=== Task inputs ===
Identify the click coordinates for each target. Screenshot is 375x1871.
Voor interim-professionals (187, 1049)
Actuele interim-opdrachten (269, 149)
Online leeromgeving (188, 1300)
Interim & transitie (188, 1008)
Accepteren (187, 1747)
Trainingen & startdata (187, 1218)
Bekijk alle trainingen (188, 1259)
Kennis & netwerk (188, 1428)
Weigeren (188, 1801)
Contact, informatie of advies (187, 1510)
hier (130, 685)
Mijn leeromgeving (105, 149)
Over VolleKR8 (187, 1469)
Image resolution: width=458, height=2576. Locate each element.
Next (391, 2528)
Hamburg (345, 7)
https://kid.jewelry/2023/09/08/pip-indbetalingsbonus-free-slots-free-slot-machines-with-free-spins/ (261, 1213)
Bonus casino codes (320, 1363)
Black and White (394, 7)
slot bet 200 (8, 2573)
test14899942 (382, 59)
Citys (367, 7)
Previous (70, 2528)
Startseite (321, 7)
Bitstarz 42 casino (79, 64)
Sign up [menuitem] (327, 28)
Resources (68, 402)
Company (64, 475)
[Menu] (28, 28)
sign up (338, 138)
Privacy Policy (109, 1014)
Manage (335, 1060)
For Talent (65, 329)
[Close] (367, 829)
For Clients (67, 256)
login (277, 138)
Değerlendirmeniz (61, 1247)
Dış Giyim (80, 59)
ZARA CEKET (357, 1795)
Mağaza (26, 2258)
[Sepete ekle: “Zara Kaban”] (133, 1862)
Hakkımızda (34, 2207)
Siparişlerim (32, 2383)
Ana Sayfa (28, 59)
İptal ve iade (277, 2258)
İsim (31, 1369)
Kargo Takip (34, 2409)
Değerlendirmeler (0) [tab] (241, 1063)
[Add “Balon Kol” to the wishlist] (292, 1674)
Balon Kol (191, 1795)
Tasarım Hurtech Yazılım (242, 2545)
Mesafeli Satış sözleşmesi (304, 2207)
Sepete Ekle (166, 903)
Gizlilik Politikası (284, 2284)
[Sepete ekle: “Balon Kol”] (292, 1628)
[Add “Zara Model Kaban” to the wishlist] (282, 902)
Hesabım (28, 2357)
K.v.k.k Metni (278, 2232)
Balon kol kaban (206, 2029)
===
» **Task objective**
Could you report every line of the material that contains the string "Sepete"?

» **Response to the exercise**
[Sepete ekle: “Zara Kaban”] (133, 1862)
Sepete Ekle (166, 903)
[Sepete ekle: “Balon Kol”] (292, 1628)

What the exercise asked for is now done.